A new millennium began 12 years ago (technically, 11 years ago, for we usually start counting things with one not zero), according to the Common Era calendar. But when will the Millennium begin?
The Millennium, with a capital M, usually refers to the belief that Jesus Christ will literally return to Earth and establish a victorious thousand-year reign on Earth.
That belief is based on a literal interpretation of Revelation 20:1-6, the only place such an idea is mentioned in the New Testament. Literal belief in that passage is called millennialism.
Prophecies about when the Millennium will begin have been many. One of the best known in recent years was Harold Camping’s prophecy that the End Times would begin on May 21, 2011.
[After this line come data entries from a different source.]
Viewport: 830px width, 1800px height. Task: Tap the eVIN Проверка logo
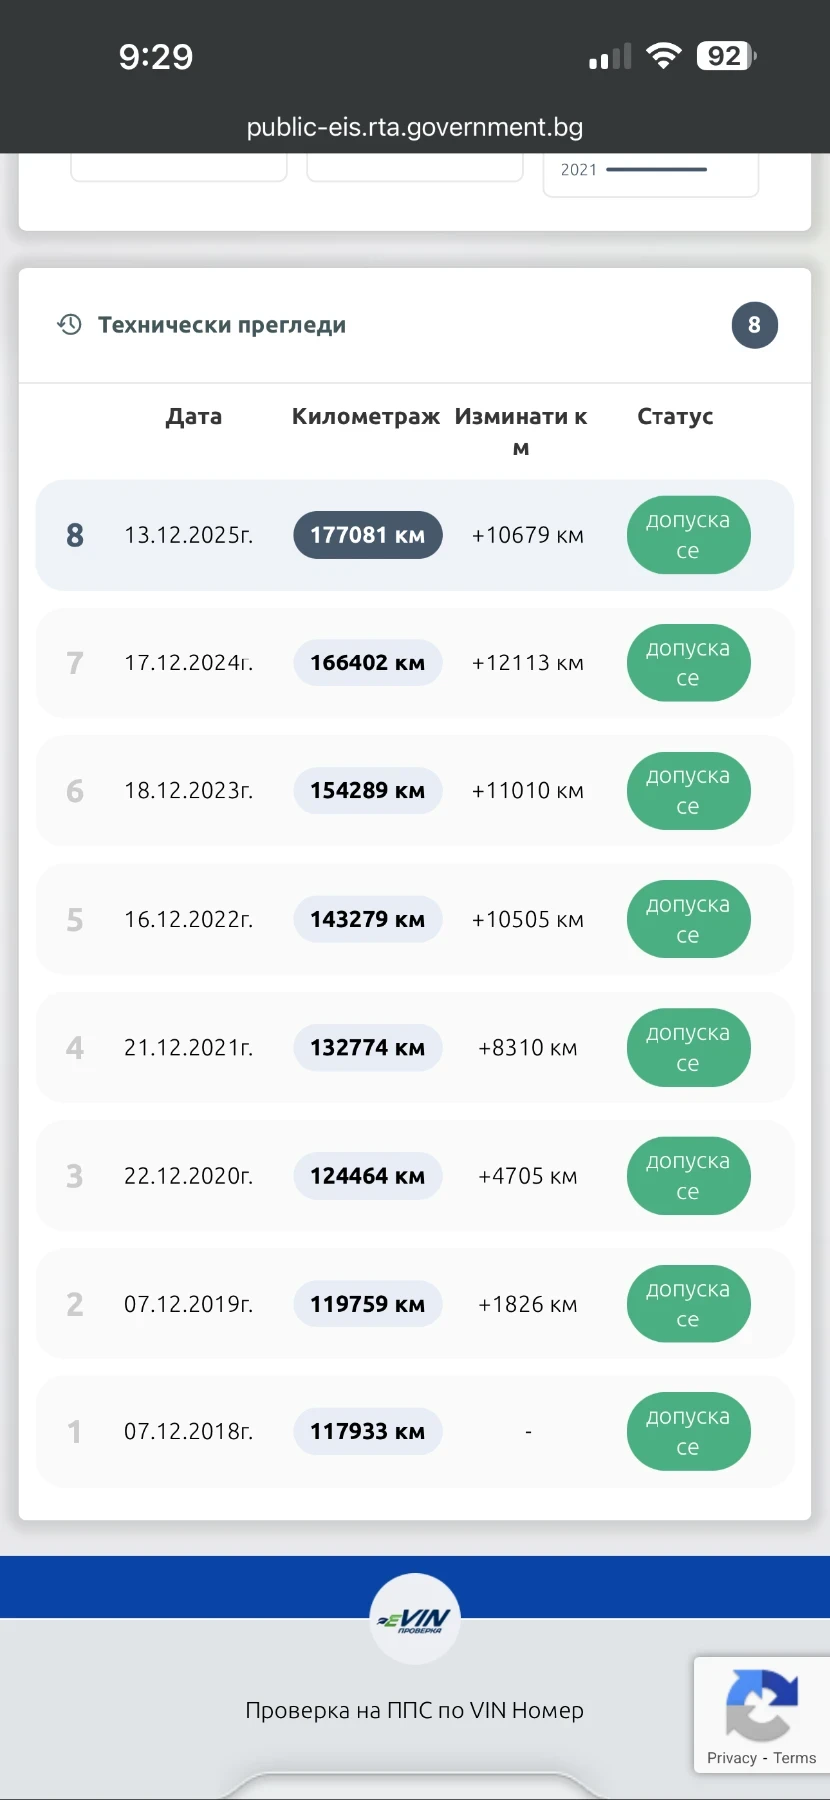[x=415, y=1619]
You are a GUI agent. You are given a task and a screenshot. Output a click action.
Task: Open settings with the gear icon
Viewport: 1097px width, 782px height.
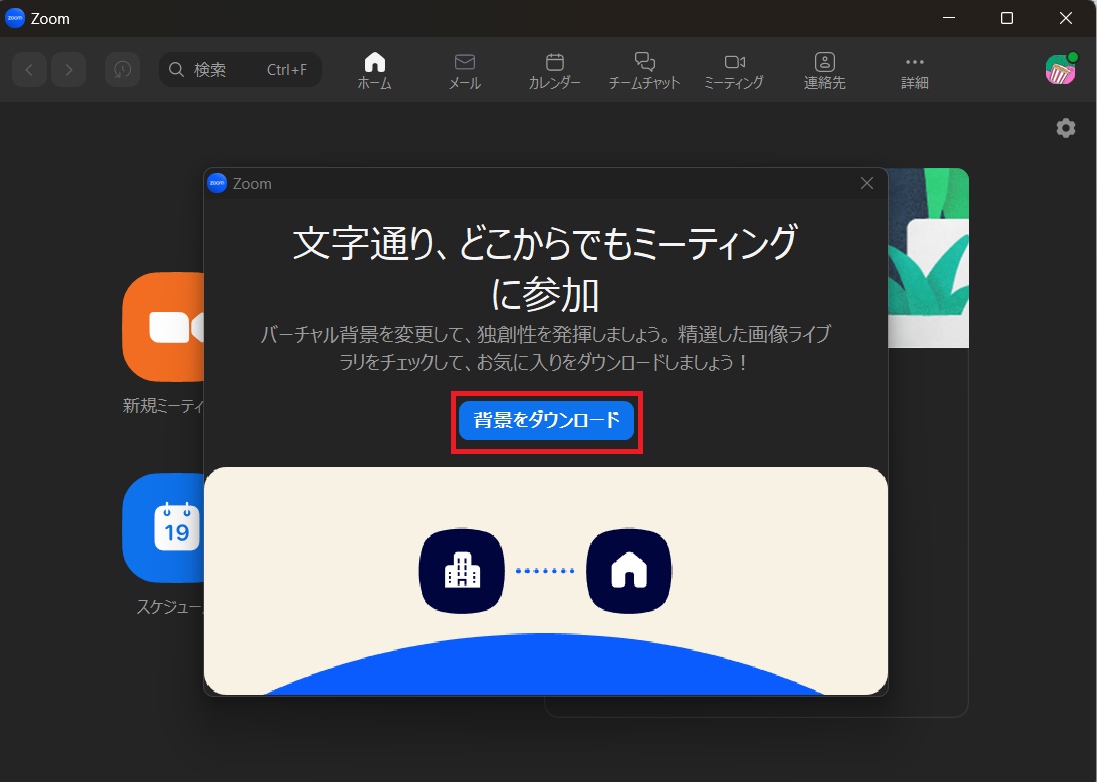pos(1066,128)
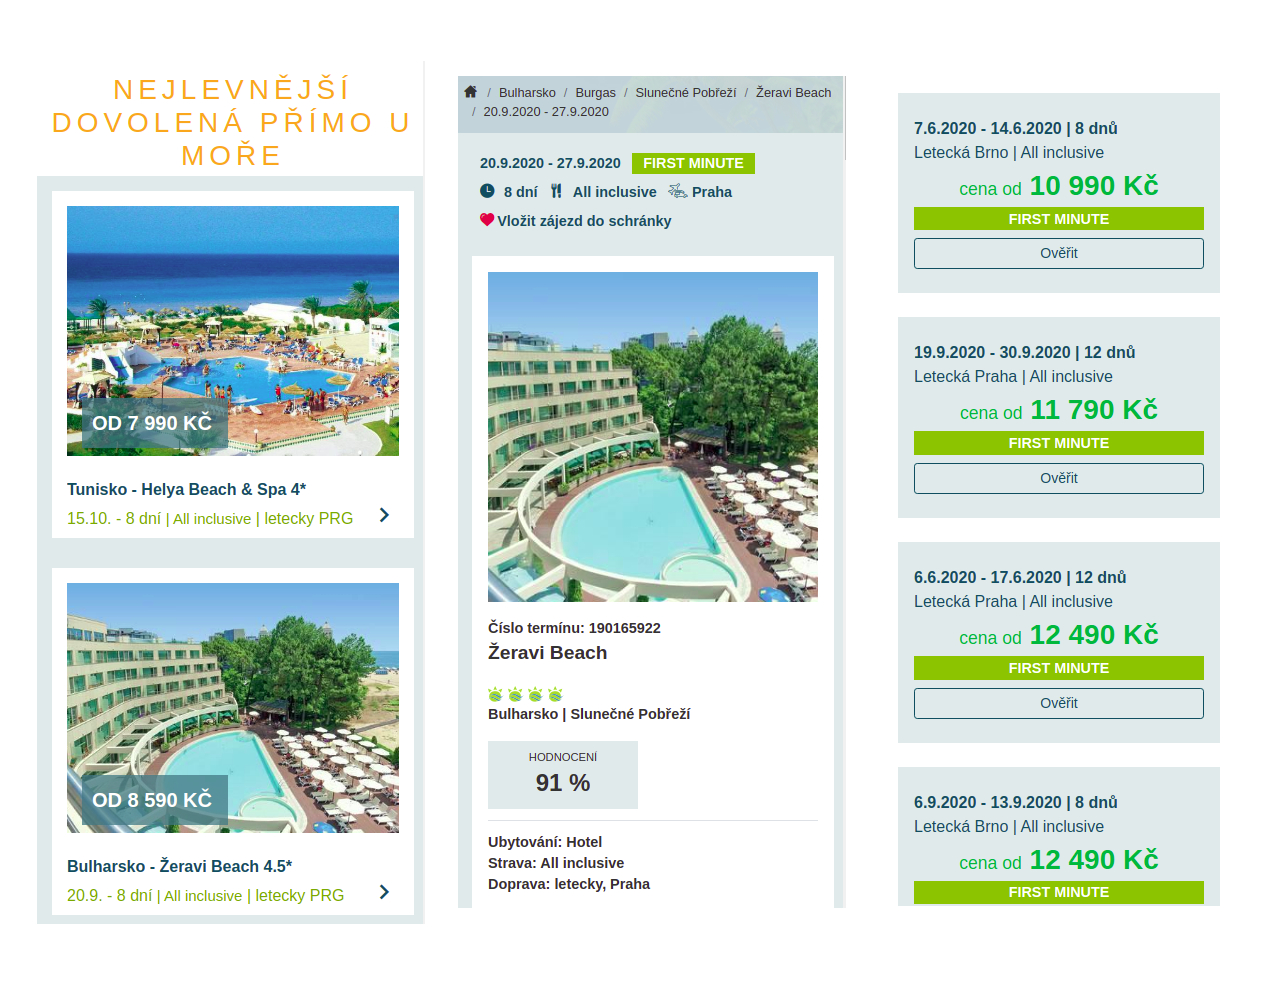
Task: Click the red heart favorite icon
Action: click(x=487, y=220)
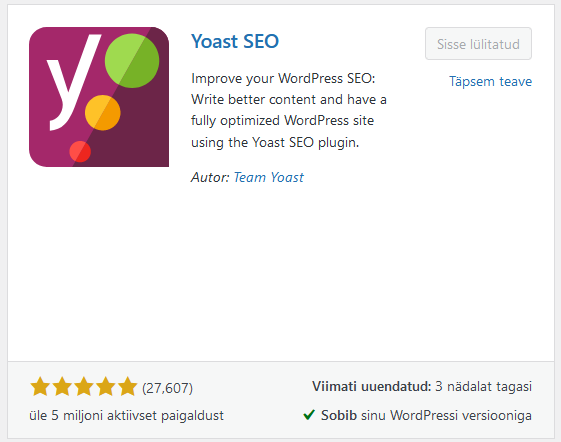This screenshot has width=561, height=442.
Task: Click the white letter y in logo
Action: pos(74,82)
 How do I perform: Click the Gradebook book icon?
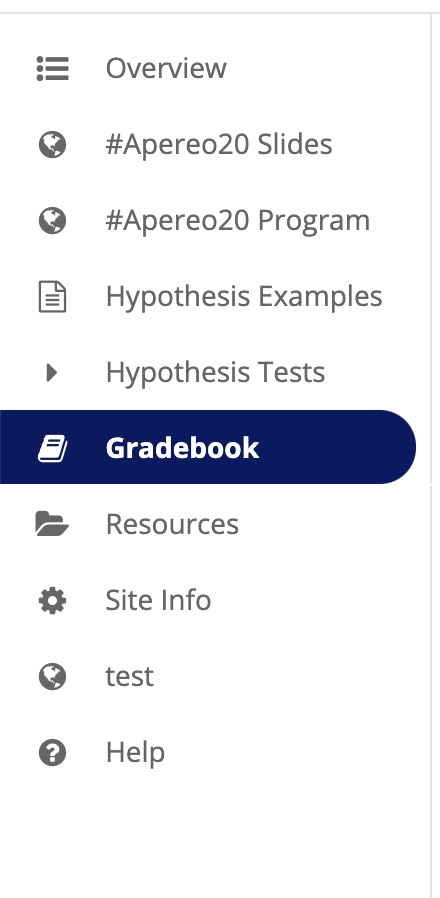point(53,448)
As some of you will remember, I prophesied that Camping’s prophecy was wrong – and I was right.
Not nearly as well known are the declarations of Ronald Weinland, who identifies himself as “a minister in the Church of God.”
Earlier this year, he prophesied that the world as we know it would end on May 27. Now, he is saying that “Jesus Christ will return on the final day of Pentecost 2013.”
An outrageous website with the address NowTheEndBegins.com doesn’t give an exact date, but links the End Times to the U.S. presidential election this year, the election that, according to that site, pits “the Mormon vs. the Muslim.”
There has been talk about the beginning of the Millennium for a long time now. From soon after the death and resurrection of Jesus, some (most?) Christians seem to have believed that Jesus’ return to earth was imminent.
(What they actually believed may have been distorted by later interpretation, though.)
After Revelation was written, belief spread that Jesus would soon establish a victorious thousand-year reign on Earth.
Some theologians in the early centuries of Christianity espoused millennialism, although it was also declared heretical by some church groups.
Around the year 1000, there was a flurry of millennialist ideas, as there was again in the first half of the 16th century in connection with the new emphasis on the Bible by the Reformers.
“The Tailor-King: The Rise and Fall of the Anabaptist Kingdom of Münster” (1999), a book I recently read, tells about the tragic and embarrassing (especially for those of us who identify with the Anabaptist tradition) story of misguided millennialism.
Author Anthony Arthur (1937-2009) tells how some German Anabaptists came to believe strongly that “the time was imminent for the apocalyptic final battle between God and Satan. It would occur in the years 1534-1535: the place would be in northern Germany, in the small Westphalian city of Münster,” which is about 125 miles southeast of Amsterdam.
Although Arthur’s date is slightly different, most historians give June 25, 1535, as the final battle at Münster and the capture of Jan van Leyden, a tailor who had become “King of the Anabaptists” in September of the previous year.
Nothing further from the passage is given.